----- GIVEN RECORDS

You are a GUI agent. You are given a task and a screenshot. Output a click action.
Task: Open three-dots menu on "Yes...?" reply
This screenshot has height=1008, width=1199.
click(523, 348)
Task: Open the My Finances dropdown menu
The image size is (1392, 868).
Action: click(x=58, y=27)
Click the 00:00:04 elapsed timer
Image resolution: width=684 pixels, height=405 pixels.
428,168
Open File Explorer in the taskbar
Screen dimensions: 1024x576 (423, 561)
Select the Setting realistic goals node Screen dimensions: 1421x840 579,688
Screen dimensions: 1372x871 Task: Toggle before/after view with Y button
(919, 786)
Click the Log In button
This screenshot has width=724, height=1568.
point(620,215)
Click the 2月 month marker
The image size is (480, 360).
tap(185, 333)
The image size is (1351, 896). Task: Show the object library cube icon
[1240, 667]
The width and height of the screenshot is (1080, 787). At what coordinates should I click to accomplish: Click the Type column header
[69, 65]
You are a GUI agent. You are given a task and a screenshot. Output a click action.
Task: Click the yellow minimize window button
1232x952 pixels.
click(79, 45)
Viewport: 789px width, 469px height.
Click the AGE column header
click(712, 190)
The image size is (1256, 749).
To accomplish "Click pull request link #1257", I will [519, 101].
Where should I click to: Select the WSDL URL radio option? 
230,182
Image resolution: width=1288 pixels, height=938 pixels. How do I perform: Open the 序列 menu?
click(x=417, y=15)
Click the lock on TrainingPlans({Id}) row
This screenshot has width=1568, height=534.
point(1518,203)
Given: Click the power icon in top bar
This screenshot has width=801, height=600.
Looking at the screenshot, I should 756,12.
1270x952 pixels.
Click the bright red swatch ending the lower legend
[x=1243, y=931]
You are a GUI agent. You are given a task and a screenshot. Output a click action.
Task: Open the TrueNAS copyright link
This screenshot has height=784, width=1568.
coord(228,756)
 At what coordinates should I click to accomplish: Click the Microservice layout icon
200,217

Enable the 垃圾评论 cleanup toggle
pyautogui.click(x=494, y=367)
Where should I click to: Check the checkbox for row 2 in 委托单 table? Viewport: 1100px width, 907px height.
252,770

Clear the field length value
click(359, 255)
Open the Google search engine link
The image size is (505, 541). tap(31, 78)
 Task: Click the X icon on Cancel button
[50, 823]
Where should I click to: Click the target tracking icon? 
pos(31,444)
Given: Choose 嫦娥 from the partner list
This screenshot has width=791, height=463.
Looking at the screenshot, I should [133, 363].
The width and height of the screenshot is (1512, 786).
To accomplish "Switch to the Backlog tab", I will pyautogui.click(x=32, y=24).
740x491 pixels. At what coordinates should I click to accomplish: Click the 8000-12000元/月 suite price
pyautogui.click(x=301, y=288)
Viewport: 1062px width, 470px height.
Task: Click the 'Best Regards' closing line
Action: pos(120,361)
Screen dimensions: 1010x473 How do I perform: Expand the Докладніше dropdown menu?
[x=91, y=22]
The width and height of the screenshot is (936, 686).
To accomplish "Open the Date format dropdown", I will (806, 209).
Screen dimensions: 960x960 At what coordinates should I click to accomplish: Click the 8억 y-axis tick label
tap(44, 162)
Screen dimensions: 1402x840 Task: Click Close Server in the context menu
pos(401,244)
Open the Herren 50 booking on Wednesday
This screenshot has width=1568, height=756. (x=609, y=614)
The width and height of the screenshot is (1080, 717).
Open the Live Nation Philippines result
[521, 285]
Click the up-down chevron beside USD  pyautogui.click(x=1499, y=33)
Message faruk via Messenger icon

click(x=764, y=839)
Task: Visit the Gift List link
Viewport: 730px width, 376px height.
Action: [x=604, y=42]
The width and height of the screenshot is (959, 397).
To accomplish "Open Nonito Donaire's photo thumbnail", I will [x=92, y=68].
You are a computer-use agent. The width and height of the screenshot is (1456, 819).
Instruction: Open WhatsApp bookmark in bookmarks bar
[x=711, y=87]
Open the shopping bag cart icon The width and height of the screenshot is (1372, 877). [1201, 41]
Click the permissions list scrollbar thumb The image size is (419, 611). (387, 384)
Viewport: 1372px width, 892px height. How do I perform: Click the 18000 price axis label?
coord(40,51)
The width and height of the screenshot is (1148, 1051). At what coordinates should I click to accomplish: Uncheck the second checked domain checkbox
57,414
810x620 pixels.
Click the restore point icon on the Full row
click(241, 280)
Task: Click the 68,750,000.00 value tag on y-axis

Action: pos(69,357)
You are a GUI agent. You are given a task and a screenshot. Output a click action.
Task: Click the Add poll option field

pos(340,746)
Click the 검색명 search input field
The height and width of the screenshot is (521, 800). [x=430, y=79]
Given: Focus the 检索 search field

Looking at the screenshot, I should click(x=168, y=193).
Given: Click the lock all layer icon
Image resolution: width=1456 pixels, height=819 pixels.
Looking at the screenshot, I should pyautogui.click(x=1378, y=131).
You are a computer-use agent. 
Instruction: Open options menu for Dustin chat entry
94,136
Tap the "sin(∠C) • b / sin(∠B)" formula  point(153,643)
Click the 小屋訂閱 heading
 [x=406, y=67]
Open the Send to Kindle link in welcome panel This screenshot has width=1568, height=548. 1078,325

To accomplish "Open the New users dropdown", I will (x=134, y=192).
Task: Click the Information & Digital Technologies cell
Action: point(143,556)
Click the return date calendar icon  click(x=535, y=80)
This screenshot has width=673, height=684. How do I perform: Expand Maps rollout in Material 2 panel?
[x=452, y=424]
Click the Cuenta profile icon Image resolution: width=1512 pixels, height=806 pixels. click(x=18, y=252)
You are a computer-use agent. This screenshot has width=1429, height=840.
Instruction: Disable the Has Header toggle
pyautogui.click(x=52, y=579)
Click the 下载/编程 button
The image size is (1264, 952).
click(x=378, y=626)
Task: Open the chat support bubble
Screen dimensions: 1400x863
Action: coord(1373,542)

----------

**GOAL:** Reproduce all of the rows above verbatim, keeping them in their original order.

**WRITTEN REPLY:**
You are a GUI agent. You are given a task and a screenshot. Output a click action.
Task: Open three-dots menu on "Yes...?" reply
This screenshot has height=1008, width=1199.
click(523, 348)
Task: Open the My Finances dropdown menu
The image size is (1392, 868).
Action: click(x=58, y=27)
Click the 00:00:04 elapsed timer
Image resolution: width=684 pixels, height=405 pixels.
428,168
Open File Explorer in the taskbar
Screen dimensions: 1024x576 (423, 561)
Select the Setting realistic goals node Screen dimensions: 1421x840 579,688
Screen dimensions: 1372x871 Task: Toggle before/after view with Y button
(919, 786)
Click the Log In button
This screenshot has width=724, height=1568.
point(620,215)
Click the 2月 month marker
The image size is (480, 360).
tap(185, 333)
The image size is (1351, 896). Task: Show the object library cube icon
[1240, 667]
The width and height of the screenshot is (1080, 787). At what coordinates should I click to accomplish: Click the Type column header
[69, 65]
You are a GUI agent. You are given a task and a screenshot. Output a click action.
Task: Click the yellow minimize window button
1232x952 pixels.
click(79, 45)
Viewport: 789px width, 469px height.
Click the AGE column header
click(712, 190)
The image size is (1256, 749).
To accomplish "Click pull request link #1257", I will [519, 101].
Where should I click to: Select the WSDL URL radio option? 
230,182
Image resolution: width=1288 pixels, height=938 pixels. How do I perform: Open the 序列 menu?
click(x=417, y=15)
Click the lock on TrainingPlans({Id}) row
This screenshot has width=1568, height=534.
point(1518,203)
Given: Click the power icon in top bar
This screenshot has width=801, height=600.
Looking at the screenshot, I should 756,12.
1270x952 pixels.
Click the bright red swatch ending the lower legend
[x=1243, y=931]
You are a GUI agent. You are given a task and a screenshot. Output a click action.
Task: Open the TrueNAS copyright link
This screenshot has height=784, width=1568.
coord(228,756)
 At what coordinates should I click to accomplish: Click the Microservice layout icon
200,217

Enable the 垃圾评论 cleanup toggle
pyautogui.click(x=494, y=367)
Where should I click to: Check the checkbox for row 2 in 委托单 table? Viewport: 1100px width, 907px height.
252,770

Clear the field length value
click(359, 255)
Open the Google search engine link
The image size is (505, 541). tap(31, 78)
 Task: Click the X icon on Cancel button
[50, 823]
Where should I click to: Click the target tracking icon? 
pos(31,444)
Given: Choose 嫦娥 from the partner list
This screenshot has width=791, height=463.
Looking at the screenshot, I should [133, 363].
The width and height of the screenshot is (1512, 786).
To accomplish "Switch to the Backlog tab", I will pyautogui.click(x=32, y=24).
740x491 pixels. At what coordinates should I click to accomplish: Click the 8000-12000元/月 suite price
pyautogui.click(x=301, y=288)
Viewport: 1062px width, 470px height.
Task: Click the 'Best Regards' closing line
Action: pos(120,361)
Screen dimensions: 1010x473 How do I perform: Expand the Докладніше dropdown menu?
[x=91, y=22]
The width and height of the screenshot is (936, 686).
To accomplish "Open the Date format dropdown", I will (806, 209).
Screen dimensions: 960x960 At what coordinates should I click to accomplish: Click the 8억 y-axis tick label
tap(44, 162)
Screen dimensions: 1402x840 Task: Click Close Server in the context menu
pos(401,244)
Open the Herren 50 booking on Wednesday
This screenshot has width=1568, height=756. (x=609, y=614)
The width and height of the screenshot is (1080, 717).
Open the Live Nation Philippines result
[521, 285]
Click the up-down chevron beside USD  pyautogui.click(x=1499, y=33)
Message faruk via Messenger icon

click(x=764, y=839)
Task: Visit the Gift List link
Viewport: 730px width, 376px height.
Action: [x=604, y=42]
The width and height of the screenshot is (959, 397).
To accomplish "Open Nonito Donaire's photo thumbnail", I will [x=92, y=68].
You are a computer-use agent. The width and height of the screenshot is (1456, 819).
Instruction: Open WhatsApp bookmark in bookmarks bar
[x=711, y=87]
Open the shopping bag cart icon The width and height of the screenshot is (1372, 877). [1201, 41]
Click the permissions list scrollbar thumb The image size is (419, 611). (387, 384)
Viewport: 1372px width, 892px height. How do I perform: Click the 18000 price axis label?
coord(40,51)
The width and height of the screenshot is (1148, 1051). At what coordinates should I click to accomplish: Uncheck the second checked domain checkbox
57,414
810x620 pixels.
Click the restore point icon on the Full row
click(241, 280)
Task: Click the 68,750,000.00 value tag on y-axis

Action: pos(69,357)
You are a GUI agent. You are given a task and a screenshot. Output a click action.
Task: Click the Add poll option field

pos(340,746)
Click the 검색명 search input field
The height and width of the screenshot is (521, 800). [x=430, y=79]
Given: Focus the 检索 search field

Looking at the screenshot, I should click(x=168, y=193).
Given: Click the lock all layer icon
Image resolution: width=1456 pixels, height=819 pixels.
Looking at the screenshot, I should pyautogui.click(x=1378, y=131).
You are a computer-use agent. 
Instruction: Open options menu for Dustin chat entry
94,136
Tap the "sin(∠C) • b / sin(∠B)" formula  point(153,643)
Click the 小屋訂閱 heading
 [x=406, y=67]
Open the Send to Kindle link in welcome panel This screenshot has width=1568, height=548. 1078,325

To accomplish "Open the New users dropdown", I will (x=134, y=192).
Task: Click the Information & Digital Technologies cell
Action: point(143,556)
Click the return date calendar icon  click(x=535, y=80)
This screenshot has width=673, height=684. How do I perform: Expand Maps rollout in Material 2 panel?
[x=452, y=424]
Click the Cuenta profile icon Image resolution: width=1512 pixels, height=806 pixels. click(x=18, y=252)
You are a computer-use agent. This screenshot has width=1429, height=840.
Instruction: Disable the Has Header toggle
pyautogui.click(x=52, y=579)
Click the 下载/编程 button
The image size is (1264, 952).
click(x=378, y=626)
Task: Open the chat support bubble
Screen dimensions: 1400x863
Action: coord(1373,542)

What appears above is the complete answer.